EXERCISE DATA:
Content starts

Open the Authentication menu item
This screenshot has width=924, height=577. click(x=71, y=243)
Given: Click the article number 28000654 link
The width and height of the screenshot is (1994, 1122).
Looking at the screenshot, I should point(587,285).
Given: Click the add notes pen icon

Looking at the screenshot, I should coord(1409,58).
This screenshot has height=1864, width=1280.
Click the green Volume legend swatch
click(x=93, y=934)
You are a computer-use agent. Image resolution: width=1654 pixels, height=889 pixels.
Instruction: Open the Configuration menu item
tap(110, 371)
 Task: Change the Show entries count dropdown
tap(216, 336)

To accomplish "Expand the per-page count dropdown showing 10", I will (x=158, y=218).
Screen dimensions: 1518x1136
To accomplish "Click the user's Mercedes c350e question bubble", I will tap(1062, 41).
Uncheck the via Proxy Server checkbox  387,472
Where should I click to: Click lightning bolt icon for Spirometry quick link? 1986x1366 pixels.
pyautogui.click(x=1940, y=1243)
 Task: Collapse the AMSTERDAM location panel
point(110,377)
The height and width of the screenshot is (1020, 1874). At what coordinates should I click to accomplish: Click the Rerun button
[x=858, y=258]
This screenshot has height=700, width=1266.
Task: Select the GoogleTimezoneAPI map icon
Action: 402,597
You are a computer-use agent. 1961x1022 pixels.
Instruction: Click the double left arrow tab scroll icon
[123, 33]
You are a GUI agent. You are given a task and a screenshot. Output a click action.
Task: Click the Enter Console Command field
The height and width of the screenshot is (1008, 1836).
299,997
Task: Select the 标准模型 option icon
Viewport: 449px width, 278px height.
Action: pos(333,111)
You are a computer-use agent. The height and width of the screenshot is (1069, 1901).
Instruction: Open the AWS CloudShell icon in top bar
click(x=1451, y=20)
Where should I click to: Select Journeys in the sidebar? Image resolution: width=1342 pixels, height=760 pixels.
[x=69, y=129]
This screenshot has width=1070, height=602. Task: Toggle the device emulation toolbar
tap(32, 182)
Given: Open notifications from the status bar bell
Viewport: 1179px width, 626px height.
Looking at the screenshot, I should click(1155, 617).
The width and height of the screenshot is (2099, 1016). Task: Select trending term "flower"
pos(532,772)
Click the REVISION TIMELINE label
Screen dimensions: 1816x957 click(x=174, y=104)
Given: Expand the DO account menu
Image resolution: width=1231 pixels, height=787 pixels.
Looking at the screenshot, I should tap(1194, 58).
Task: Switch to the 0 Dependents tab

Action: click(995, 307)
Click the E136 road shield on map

Content ends

Reproducing the whole listing above is not the task. Copy exactly only the lines from the one with "The width and height of the screenshot is (1994, 1122)." to the one with "Task: Select the 标准模型 option icon", both kept.

The width and height of the screenshot is (1994, 1122).
Looking at the screenshot, I should point(587,285).
Given: Click the add notes pen icon

Looking at the screenshot, I should coord(1409,58).
This screenshot has height=1864, width=1280.
Click the green Volume legend swatch
click(x=93, y=934)
You are a computer-use agent. Image resolution: width=1654 pixels, height=889 pixels.
Instruction: Open the Configuration menu item
tap(110, 371)
 Task: Change the Show entries count dropdown
tap(216, 336)

To accomplish "Expand the per-page count dropdown showing 10", I will (x=158, y=218).
Screen dimensions: 1518x1136
To accomplish "Click the user's Mercedes c350e question bubble", I will tap(1062, 41).
Uncheck the via Proxy Server checkbox  387,472
Where should I click to: Click lightning bolt icon for Spirometry quick link? 1986x1366 pixels.
pyautogui.click(x=1940, y=1243)
 Task: Collapse the AMSTERDAM location panel
point(110,377)
The height and width of the screenshot is (1020, 1874). At what coordinates should I click to accomplish: Click the Rerun button
[x=858, y=258]
This screenshot has height=700, width=1266.
Task: Select the GoogleTimezoneAPI map icon
Action: 402,597
You are a computer-use agent. 1961x1022 pixels.
Instruction: Click the double left arrow tab scroll icon
[123, 33]
You are a GUI agent. You are given a task and a screenshot. Output a click action.
Task: Click the Enter Console Command field
The height and width of the screenshot is (1008, 1836).
299,997
Task: Select the 标准模型 option icon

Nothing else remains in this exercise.